> _Goal of the exercise_
Report each line of the entries below that has the word "page" in it.

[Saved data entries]
====

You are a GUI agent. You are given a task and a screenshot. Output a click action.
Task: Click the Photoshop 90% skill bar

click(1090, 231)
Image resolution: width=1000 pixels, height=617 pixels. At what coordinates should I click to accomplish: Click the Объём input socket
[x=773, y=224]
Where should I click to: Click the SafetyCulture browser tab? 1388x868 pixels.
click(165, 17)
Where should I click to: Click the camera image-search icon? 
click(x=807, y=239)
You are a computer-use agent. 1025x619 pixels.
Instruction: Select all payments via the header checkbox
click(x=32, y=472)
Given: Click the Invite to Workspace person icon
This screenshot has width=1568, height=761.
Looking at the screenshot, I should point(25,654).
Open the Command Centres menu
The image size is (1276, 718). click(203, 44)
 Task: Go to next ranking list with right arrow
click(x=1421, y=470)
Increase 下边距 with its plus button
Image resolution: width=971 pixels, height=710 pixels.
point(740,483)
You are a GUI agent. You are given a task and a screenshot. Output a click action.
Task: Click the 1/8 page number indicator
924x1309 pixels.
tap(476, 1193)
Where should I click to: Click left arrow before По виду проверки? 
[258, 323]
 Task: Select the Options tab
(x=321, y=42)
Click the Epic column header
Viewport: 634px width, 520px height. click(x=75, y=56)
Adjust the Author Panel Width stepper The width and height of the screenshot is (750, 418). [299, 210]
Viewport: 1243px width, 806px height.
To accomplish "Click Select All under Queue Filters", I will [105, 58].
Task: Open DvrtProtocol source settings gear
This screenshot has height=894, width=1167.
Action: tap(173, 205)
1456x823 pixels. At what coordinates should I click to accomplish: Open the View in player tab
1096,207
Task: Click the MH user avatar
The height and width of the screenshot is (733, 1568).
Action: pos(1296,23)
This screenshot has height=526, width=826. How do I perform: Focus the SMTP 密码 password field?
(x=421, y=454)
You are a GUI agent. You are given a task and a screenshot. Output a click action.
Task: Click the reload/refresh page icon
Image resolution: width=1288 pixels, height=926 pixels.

====

> _Answer for this exercise_
Task: Click the 1/8 page number indicator
Task: Click the reload/refresh page icon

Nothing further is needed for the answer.